__Aim of the task__: Lines to return, exactly: from the line with "Screen dimensions: 700x474" to the line with "The height and" in the entries below, both included.

(Stored items)
-*-

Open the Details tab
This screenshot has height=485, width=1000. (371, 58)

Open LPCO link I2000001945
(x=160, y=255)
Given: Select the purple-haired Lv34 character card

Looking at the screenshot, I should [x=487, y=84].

-*-

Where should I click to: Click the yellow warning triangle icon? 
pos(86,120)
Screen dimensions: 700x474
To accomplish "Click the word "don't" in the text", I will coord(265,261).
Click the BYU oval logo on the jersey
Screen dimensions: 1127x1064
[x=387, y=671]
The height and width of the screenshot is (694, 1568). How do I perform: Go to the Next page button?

-*-

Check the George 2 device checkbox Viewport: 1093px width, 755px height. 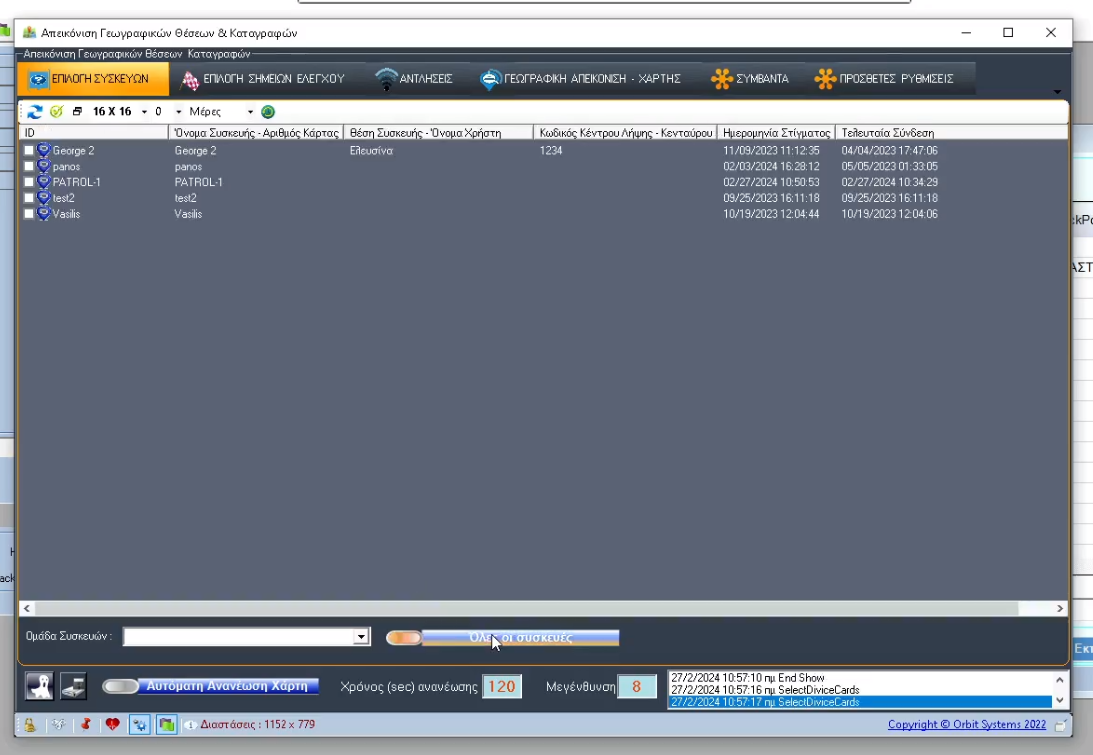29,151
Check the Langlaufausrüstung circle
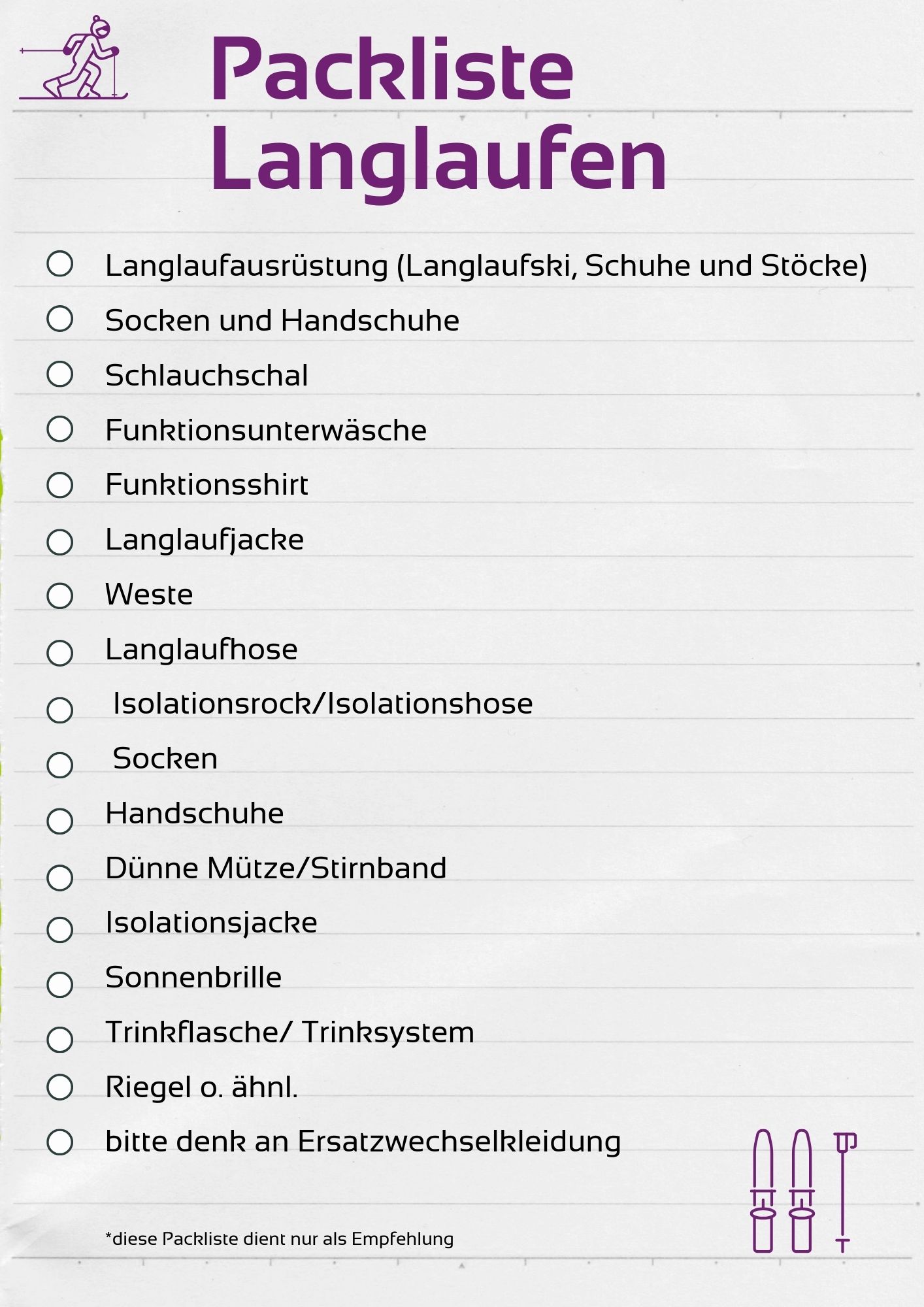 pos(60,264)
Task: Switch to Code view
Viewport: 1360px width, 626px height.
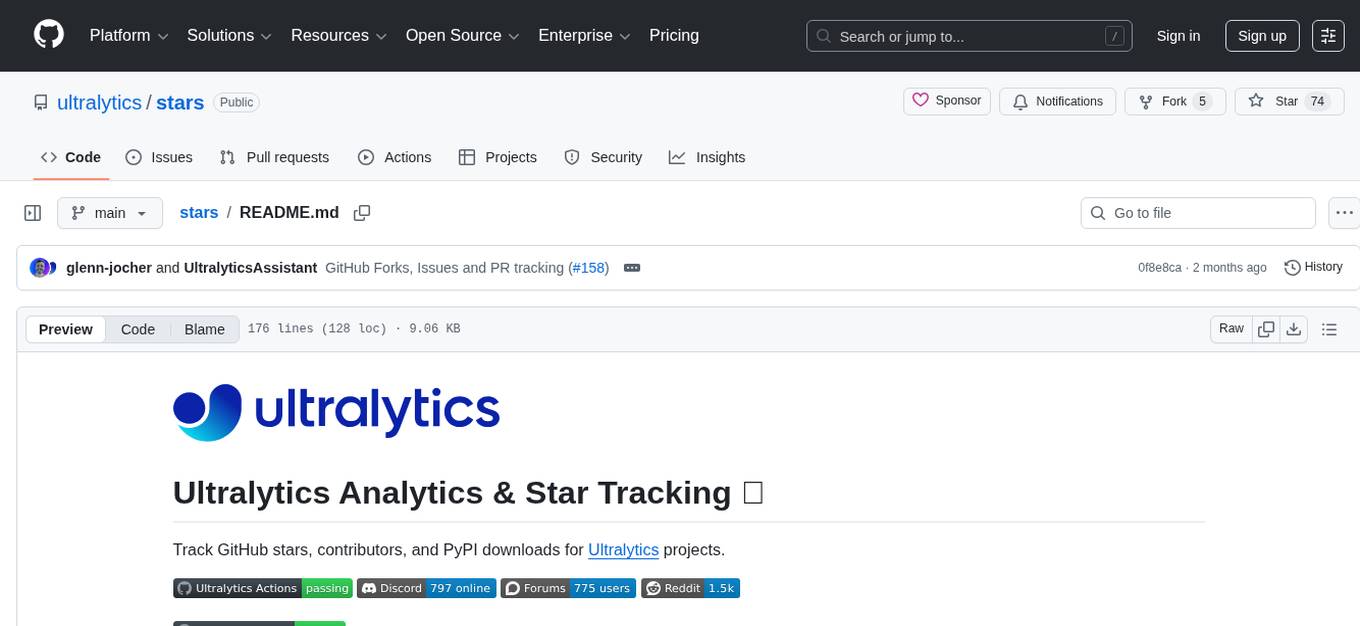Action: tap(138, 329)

-*-

__Response area__:
Screen dimensions: 700x474
To accomplish "Click the word "don't" in the text", I will coord(265,261).
Click the BYU oval logo on the jersey
Screen dimensions: 1127x1064
[x=387, y=671]
The height and width of the screenshot is (694, 1568). How do I perform: Go to the Next page button?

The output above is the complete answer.